President Donald Trump may not be a Russian agent per se, but it's difficult to see how Russia could be any more pleased with a U.S. president who does the Kremlin's bidding and refuses to stand up for U.S. interests.
At the Group of Seven meeting, which closed on Monday, Trump was even more eager to carry Russian President Vladimir Putin's water behind closed doors. CNN reports: "As the leaders discussed issues like Iran and fires in the Amazon rainforest, Trump interjected and asked why Russia should not be included in the talks, given its size and role in global affairs. That met sharp resistance from some of the leaders, principally German Chancellor Angela Merkel and British Prime Minister Boris Johnson." Not surprisingly, they argued that Russia got kicked out of the Group of Eight for invading Ukraine. "The dispute amounted to one of the most heated moments of this weekend's G7," CNN reports.

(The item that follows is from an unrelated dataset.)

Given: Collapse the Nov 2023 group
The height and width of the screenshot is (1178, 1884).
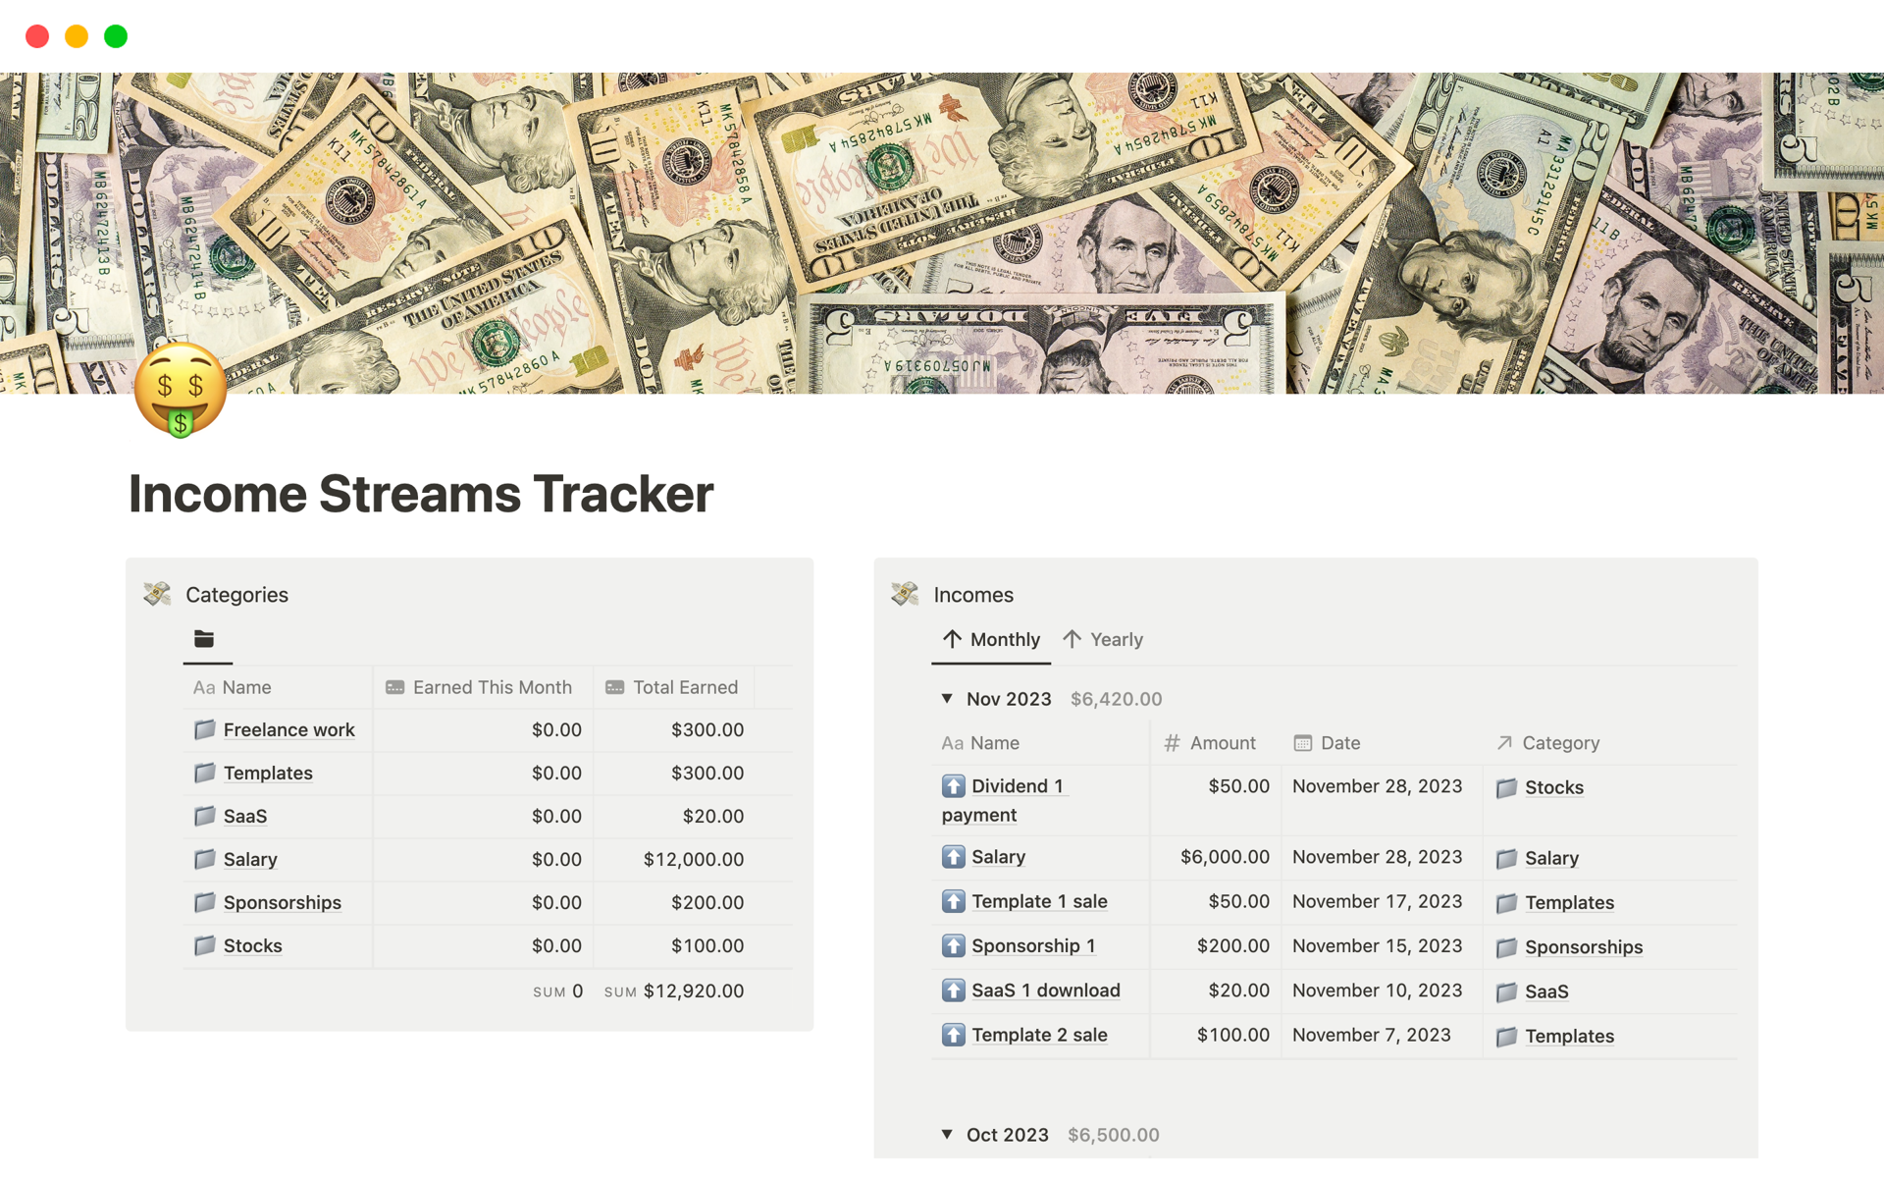Looking at the screenshot, I should (x=946, y=698).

Trump's crackpot theory that President Barack Obama being "outsmarted" was the precipitating factor of the Russian invasion in 2014 was rejected by the G-7's reality-based members. ("The summit's host, French President Emmanuel Macron, conceded it was important to maintain ties with Putin. But he didn't go as far as the US leader, who grew more combative in his stance as the dinner wore on," CNN reported.)
Why would an American president press so strongly on behalf of an adversary of the United States, and to the detriment of our relations with allies? Everyone has a theory, but, whatever the cause, we have a president who repeatedly puts other countries first.
Trump took the extraordinary step of prevailing on Israeli Prime Minister Benjamin Netanyahu to exclude two U.S. congresswomen, Reps. Ilhan Omar, D-Minn., and Rashida Tlaib, D-Mich., from Israel. In effect, he opened the door to other countries excluding U.S. lawmakers who don't meet with the foreign government's approval.
Sure enough, we learned this week that the Kremlin has denied visas to Sens. Ron Johnson, R-Wis., and Chris Murphy, D-Conn. Ironically, during a previous visit, Johnson was criticized back home for sounding too conciliatory. Now, he's discovered his inner hawk. The Washington Post reports:
"Johnson's office noted Monday that Johnson supported several pieces of legislation aiming 'to hold Russia accountable for its aggression in Ukraine and its targeting of dissidents.' Among those measures was a bill that would have renamed the street outside of the Russian Embassy after slain Russian opposition leader Boris Nemtsov.
"In his statement, Johnson chided Russian President Vladimir Putin for having chosen a path for Russia that is 'a tragedy of historic proportions.' He listed a number of criticisms, but notably did not mention Russian interference in the 2016 U.S. election -- an issue on which President Trump has been hesitant to criticize Putin."
Murphy has been a consistent Putin critic on everything from human rights to election interference. In a written statement, he declared, "With the collapse of recent arms control agreements and significant domestic opposition to Vladimir Putin's authoritarian rule, this is potentially a perilous moment for our two nations' fragile relationship, and it's a shame that Russia isn't interested in dialogue."
So to recap: You have Trump imploring one ally to exclude American lawmakers and raising a fuss with other allies to invite Putin back into the G-7 while Russia still occupies portions of Ukraine; however, Putin feels no need to allow American lawmakers into his country. Of course he doesn't; Trump is his patsy (for whatever reason) and, therefore, can insult America with impunity.
Congress needs to take back the reins in foreign policy, conditioning Russian visits on its willingness to allow in U.S. lawmakers. At the same time, Congress should rebuke Trump for impairing its work to conduct oversight and for doing Putin's bidding on the G-7. They might even call up Secretary of State Mike Pompeo to ask why Trump keeps putting U.S. and Western interests last.
As for the presidential candidates, it might be a good idea to start calling out Trump as a weakling for dictators. The Democrats should be able to recapture the national security issue with minimal effort.